Such analysis might be quite straightforward when the manager has access to customer-transaction-level
data of their competitors, but this is not feasible in most cases. Instead, they need to make do 
with the sorts of aggregate data available from the same research houses in the example above.

## A generative model of consumer choice

These examples above have the same objective: we want to perform analysis that requires knowing about 
the distribution of customer preferences. And both problems face the same major constraint: we don't
observe transaction-level data for all products--we only observe aggregate sales in each market. 
Moreover, the most valuable aspects of consumer preferences are _relative_, not absolute - e.g. a 
manager would be interested not just in whether a particular product would sell, but _how well_ it 
would sell at different price points. How much would consumers be willing to pay for a new product, 
and how much would that affect the prices and sales of existing products? 

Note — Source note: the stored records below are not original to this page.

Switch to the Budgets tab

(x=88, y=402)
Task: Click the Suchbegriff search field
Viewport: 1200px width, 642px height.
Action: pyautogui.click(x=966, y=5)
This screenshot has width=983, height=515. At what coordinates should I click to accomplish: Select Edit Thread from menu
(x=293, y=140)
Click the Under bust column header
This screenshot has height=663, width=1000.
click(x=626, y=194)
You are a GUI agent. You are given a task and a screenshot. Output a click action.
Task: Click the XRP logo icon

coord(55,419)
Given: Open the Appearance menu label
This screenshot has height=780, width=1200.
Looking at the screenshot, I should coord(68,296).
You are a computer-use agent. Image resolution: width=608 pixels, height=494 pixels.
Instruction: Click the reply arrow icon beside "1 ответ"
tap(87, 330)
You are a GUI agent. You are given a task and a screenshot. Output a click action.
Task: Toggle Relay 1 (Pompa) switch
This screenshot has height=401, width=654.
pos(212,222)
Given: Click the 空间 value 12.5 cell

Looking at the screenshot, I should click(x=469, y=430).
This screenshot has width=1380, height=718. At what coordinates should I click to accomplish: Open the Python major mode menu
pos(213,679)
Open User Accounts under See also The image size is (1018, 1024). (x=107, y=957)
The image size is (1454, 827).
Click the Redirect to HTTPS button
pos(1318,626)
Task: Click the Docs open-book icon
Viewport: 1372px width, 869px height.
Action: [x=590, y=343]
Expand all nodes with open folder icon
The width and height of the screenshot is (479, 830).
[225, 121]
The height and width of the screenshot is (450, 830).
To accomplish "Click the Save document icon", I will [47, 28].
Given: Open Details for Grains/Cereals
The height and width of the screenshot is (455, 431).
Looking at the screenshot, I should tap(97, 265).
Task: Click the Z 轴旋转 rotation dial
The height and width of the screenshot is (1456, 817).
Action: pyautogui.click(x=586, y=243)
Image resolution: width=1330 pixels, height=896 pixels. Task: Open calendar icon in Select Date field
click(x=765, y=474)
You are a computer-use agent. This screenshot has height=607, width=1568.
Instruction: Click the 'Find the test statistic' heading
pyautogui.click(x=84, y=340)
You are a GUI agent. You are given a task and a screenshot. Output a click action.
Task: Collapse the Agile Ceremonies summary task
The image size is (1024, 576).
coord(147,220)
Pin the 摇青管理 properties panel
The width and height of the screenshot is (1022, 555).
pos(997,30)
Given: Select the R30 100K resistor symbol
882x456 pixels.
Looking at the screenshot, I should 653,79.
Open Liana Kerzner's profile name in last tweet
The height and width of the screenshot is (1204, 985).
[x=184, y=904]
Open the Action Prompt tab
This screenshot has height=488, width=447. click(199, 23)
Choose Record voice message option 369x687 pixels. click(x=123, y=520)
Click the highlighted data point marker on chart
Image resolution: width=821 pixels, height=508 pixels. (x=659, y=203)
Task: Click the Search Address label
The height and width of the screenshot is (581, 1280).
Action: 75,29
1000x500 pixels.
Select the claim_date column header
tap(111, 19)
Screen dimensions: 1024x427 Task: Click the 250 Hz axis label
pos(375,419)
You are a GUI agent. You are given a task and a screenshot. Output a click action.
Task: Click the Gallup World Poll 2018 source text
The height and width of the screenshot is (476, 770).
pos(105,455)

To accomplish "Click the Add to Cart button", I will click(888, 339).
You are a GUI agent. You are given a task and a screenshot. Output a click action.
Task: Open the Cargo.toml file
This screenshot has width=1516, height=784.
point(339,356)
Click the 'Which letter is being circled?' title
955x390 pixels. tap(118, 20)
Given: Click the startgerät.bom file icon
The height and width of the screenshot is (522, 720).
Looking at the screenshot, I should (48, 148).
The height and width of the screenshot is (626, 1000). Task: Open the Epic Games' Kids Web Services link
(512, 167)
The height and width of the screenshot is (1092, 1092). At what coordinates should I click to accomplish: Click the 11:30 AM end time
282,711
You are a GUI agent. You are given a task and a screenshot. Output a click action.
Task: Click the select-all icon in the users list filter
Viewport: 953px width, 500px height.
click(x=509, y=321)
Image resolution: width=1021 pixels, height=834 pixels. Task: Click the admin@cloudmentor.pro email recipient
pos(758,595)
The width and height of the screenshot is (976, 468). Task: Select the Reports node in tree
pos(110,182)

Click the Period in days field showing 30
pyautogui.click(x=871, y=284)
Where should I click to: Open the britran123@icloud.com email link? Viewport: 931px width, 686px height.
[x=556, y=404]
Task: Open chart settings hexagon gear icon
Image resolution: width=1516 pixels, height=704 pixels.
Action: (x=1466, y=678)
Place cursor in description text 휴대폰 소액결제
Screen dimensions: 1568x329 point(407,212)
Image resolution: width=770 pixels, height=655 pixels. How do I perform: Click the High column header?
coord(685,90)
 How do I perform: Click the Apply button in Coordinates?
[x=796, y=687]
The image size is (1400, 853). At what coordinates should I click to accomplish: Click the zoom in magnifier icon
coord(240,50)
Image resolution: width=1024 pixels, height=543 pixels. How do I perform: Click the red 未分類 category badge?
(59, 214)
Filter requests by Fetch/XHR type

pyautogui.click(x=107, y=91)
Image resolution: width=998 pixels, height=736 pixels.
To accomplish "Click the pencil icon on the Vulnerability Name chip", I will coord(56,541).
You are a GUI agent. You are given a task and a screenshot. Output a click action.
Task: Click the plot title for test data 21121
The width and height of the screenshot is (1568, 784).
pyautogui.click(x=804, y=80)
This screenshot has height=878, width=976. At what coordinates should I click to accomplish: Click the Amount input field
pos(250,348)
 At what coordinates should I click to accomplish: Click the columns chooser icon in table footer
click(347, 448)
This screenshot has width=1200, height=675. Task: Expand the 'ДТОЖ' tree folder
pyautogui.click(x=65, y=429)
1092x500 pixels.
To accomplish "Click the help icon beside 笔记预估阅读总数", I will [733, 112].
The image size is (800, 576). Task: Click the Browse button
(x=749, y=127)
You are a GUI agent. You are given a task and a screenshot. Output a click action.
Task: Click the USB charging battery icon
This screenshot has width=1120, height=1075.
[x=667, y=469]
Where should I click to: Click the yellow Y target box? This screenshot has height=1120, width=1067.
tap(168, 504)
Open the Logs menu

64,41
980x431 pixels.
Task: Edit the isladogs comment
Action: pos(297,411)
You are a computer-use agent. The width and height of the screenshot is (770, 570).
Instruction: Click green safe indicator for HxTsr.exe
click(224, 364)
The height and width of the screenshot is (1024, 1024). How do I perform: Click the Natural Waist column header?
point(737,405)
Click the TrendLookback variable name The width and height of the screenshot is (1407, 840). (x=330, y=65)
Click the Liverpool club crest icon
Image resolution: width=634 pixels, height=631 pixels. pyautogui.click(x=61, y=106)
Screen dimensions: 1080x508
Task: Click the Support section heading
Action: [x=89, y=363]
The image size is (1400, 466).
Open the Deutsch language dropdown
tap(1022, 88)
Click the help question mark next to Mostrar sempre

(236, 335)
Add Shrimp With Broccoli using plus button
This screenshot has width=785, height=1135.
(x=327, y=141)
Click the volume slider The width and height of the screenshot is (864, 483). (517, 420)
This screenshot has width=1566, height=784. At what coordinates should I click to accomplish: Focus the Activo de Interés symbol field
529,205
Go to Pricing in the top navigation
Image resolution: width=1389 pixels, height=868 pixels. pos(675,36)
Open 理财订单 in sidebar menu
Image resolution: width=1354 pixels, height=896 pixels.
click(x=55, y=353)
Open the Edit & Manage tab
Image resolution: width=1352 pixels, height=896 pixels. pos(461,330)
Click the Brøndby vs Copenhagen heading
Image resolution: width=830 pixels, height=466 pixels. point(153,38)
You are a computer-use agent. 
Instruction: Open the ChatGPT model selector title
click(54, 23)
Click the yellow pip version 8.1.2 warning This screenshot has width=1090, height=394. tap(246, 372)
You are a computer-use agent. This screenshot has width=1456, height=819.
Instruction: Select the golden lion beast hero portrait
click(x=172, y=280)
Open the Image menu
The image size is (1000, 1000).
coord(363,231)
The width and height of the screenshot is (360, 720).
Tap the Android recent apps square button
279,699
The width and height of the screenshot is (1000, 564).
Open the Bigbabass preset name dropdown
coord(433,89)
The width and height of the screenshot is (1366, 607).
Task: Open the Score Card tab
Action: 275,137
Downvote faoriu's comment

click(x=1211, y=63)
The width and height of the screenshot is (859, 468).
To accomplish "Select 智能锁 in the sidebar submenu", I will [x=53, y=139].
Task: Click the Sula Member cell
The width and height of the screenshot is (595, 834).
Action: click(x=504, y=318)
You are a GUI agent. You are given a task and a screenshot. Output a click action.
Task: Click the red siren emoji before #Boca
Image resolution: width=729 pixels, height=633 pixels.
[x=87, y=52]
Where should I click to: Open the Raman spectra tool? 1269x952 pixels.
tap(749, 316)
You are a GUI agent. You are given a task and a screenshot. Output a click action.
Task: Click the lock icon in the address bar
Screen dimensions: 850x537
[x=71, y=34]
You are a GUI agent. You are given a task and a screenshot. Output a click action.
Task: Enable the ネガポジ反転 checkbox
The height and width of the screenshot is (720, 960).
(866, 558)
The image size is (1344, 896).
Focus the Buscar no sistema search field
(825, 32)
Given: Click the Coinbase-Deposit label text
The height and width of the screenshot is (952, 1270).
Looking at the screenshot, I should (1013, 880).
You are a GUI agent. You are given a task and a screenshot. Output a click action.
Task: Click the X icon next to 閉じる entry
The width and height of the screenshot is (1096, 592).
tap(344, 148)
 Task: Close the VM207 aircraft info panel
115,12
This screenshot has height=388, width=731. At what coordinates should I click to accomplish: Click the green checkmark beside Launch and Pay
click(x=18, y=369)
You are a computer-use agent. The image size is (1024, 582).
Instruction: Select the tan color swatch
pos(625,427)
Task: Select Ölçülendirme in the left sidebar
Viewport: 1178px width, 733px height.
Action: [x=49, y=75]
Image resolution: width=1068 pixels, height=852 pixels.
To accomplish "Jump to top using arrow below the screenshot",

Even with very fine data and a few frequently purchased products, this is a difficult question to answer. 
It requires inferring how consumers would substitute one good for another across a range of prices for 
each good---the sheer number of combinations of possibilities that could be relevant is too high to 
even conceive of, let alone observe in data. Of course, we don't actually have to observe every possible 
combination of products and prices to have a predictive model of substitution patterns that performs 
pretty well. We just need a tractable, flexible generative model that can smooth out the space of 
possibilities in a sensible way.

One extremely flexible model is the aggregate _random coefficients logit_ model. In this model, customer $i$ in 
market $t$ has preferences over product $j$ such that their total utility is

$$
V_{ijt} = u_{ijt} + \epsilon_{ijt} \mbox{ where } \epsilon_{ij t} \sim \mbox{Gumbel}(.) 
$$
$$
u_{ijt} = \alpha_{i}p_{jt} + X_{jt}\beta_{i} + \xi_{jt} 
$$

This says that each consumer receives utility, $u_{ijt}$, from good $j$ according to its price, $p_{jt}$, its characteristics, $X_{jt}$, some systematic "demand" or "quality" shock applicable to all customers in 
market $t$, $\xi_{jt}$, and some iid shock, $\epsilon_{ijt}$. There are a couple of very important
things to notice about this utility function:

- We don't observe $u_{ijt}$ or $\xi_{jt}$. Because $\xi_{jt}$ is normally interpreted as "quality" or 
a "demand shock", we assume that it is correlated with price. 
- In this specification, each customer has their own preferences over price and product characteristics. The joint
distribution of $\alpha_{i}$ and $\beta_{i}$ **is** the distribution of _structural parameters_ we care about. 
It tells us what combinations of product characteristics and prices customers like, as well as how we expect 
their utility from a product to vary when the product characteristics or price change. 
- We make the assumption that $\epsilon_{ijt}$ is distributed according to a Gumbel distribution. This is 
a convenience that allows us to use a softmax function for the probabilities of purchase. The parameterization
of the Gumbel doesn't actually matter so long as all products, customers and markets have the same location
and scale parameters. Once we introduce the outside good below, we assume that the non-random portion of utility
for the outside good, $u_{i0t}$ is 0. 

### Introducing an outside good

In the model, a customer purchases whichever good gives them the highest utility. This means we only care about 
_relative_ utility, not absolute utility. We could add 4 or 200 to all products' utilities, and customer
choices would remain the same. This necessitates us introducing an "outside good" (with an expected utility of 0), 
which serves as a reference point against which all other utilities are measured. We make the 
assumption that it has sales equal to the potential size of the market (which we don't know) less the sales of 
the goods for which we have data. 

### From individual utilities to individual probabilities of purchase

Under the above assumptions, it is possible to derive the probability that an individual will purchase good $j$. 
This derivation is in Train (2003)---we'll spare you from it here. Individual purchase probabilities are just the 
probability that a good's associated utility is the highest of all available good (including the outside good).

$$
p(u_{ijt}=\max(u_{it})) = \frac{\exp(\alpha_{i}p_{jt} + X_{jt}\beta_{i} + \xi_{jt})}{1 + \sum_{j}\exp(\alpha_{i}p_{jt} + X_{jt}\beta_{i} + \xi_{jt})}
$$

Where the denominator includes the expected value of the utility of the outside good $1 = \exp(u_{0})$. 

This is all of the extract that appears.